(Dataset entries)
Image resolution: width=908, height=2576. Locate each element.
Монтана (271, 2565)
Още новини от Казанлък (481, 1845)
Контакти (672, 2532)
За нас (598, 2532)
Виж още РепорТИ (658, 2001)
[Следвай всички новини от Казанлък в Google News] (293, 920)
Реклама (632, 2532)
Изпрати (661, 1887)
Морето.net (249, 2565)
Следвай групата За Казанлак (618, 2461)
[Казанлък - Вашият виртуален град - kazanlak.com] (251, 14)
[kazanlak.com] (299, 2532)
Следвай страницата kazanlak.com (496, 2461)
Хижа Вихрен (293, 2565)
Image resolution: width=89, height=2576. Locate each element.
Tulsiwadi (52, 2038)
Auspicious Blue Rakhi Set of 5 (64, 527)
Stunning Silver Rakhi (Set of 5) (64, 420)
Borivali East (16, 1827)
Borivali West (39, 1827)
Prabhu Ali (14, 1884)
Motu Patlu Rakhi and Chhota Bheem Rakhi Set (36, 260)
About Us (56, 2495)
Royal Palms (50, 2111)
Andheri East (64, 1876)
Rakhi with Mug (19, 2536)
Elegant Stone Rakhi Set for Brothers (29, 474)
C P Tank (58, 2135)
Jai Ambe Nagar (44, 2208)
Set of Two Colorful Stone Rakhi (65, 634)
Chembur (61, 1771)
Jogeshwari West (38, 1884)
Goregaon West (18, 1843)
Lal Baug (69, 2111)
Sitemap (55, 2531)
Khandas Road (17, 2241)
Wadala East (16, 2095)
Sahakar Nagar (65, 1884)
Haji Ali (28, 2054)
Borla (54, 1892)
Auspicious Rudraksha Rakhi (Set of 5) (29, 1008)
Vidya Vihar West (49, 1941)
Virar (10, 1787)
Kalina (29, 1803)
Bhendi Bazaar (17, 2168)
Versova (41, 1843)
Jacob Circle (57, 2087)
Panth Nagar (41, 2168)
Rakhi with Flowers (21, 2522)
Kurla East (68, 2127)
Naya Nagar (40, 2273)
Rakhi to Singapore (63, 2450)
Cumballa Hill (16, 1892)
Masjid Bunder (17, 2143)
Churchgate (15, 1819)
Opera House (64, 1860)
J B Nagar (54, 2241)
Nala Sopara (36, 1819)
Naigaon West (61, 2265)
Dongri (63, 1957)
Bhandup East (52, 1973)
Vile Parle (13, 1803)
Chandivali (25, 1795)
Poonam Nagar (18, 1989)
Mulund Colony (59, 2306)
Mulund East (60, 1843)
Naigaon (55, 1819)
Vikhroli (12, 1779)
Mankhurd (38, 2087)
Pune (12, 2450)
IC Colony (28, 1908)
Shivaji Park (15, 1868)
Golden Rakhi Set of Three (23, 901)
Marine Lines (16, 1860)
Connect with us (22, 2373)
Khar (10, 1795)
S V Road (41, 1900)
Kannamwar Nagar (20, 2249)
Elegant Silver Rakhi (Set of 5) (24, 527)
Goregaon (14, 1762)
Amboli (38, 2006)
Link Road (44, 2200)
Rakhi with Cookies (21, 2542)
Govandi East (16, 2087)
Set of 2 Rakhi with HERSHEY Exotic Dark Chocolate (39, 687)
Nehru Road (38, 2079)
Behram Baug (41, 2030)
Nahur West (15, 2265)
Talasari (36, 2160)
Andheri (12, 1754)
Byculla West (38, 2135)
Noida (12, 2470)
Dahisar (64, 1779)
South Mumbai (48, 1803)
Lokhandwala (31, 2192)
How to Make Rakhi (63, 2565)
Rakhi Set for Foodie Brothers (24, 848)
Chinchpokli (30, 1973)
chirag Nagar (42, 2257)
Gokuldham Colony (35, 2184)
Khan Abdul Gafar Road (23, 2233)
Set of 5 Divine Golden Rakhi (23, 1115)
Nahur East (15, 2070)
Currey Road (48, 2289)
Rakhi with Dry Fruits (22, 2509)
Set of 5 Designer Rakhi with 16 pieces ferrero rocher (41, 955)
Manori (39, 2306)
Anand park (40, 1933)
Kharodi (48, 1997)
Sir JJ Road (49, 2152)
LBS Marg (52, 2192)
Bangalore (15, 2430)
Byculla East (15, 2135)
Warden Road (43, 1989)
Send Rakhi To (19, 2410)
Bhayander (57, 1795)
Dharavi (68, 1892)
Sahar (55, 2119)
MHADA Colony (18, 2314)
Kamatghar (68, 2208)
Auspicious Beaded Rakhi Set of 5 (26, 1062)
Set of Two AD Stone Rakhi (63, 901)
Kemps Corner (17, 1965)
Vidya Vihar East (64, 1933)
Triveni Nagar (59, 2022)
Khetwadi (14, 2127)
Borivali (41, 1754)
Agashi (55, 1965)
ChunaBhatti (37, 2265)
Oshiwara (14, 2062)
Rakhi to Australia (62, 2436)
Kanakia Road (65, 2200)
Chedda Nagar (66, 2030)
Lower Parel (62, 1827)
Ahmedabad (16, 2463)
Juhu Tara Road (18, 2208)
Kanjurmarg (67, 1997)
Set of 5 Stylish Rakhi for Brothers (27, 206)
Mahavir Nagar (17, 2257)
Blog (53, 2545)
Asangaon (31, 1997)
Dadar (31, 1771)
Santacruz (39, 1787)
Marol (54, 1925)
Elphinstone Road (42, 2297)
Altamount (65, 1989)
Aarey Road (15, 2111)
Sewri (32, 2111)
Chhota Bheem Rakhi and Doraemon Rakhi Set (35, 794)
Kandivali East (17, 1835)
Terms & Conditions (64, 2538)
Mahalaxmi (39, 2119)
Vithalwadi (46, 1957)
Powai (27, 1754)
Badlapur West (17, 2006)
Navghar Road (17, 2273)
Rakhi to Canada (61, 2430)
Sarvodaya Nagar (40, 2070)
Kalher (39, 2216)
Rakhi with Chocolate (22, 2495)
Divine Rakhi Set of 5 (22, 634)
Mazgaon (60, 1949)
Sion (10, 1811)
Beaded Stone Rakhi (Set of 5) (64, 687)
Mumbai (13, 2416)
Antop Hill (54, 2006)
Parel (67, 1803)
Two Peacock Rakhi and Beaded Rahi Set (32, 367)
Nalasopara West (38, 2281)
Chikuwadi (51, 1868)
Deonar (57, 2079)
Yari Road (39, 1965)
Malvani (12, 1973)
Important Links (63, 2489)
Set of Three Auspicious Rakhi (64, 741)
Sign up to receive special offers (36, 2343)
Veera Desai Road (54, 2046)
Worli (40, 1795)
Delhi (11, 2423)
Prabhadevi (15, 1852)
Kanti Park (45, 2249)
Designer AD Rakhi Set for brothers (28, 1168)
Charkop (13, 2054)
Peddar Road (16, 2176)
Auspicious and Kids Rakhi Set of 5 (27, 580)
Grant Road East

:: Exercise ::
Lines to set down from above: the line with "Currey Road (48, 2289)", the line with "Marol (54, 1925)", and every line between, each exactly as written.

:: Task output ::
Currey Road (48, 2289)
Rakhi with Dry Fruits (22, 2509)
Set of 5 Designer Rakhi with 16 pieces ferrero rocher (41, 955)
Manori (39, 2306)
Anand park (40, 1933)
Kharodi (48, 1997)
Sir JJ Road (49, 2152)
LBS Marg (52, 2192)
Bangalore (15, 2430)
Byculla East (15, 2135)
Warden Road (43, 1989)
Send Rakhi To (19, 2410)
Bhayander (57, 1795)
Dharavi (68, 1892)
Sahar (55, 2119)
MHADA Colony (18, 2314)
Kamatghar (68, 2208)
Auspicious Beaded Rakhi Set of 5 (26, 1062)
Set of Two AD Stone Rakhi (63, 901)
Kemps Corner (17, 1965)
Vidya Vihar East (64, 1933)
Triveni Nagar (59, 2022)
Khetwadi (14, 2127)
Borivali (41, 1754)
Agashi (55, 1965)
ChunaBhatti (37, 2265)
Oshiwara (14, 2062)
Rakhi to Australia (62, 2436)
Kanakia Road (65, 2200)
Chedda Nagar (66, 2030)
Lower Parel (62, 1827)
Ahmedabad (16, 2463)
Juhu Tara Road (18, 2208)
Kanjurmarg (67, 1997)
Set of 5 Stylish Rakhi for Brothers (27, 206)
Mahavir Nagar (17, 2257)
Blog (53, 2545)
Asangaon (31, 1997)
Dadar (31, 1771)
Santacruz (39, 1787)
Marol (54, 1925)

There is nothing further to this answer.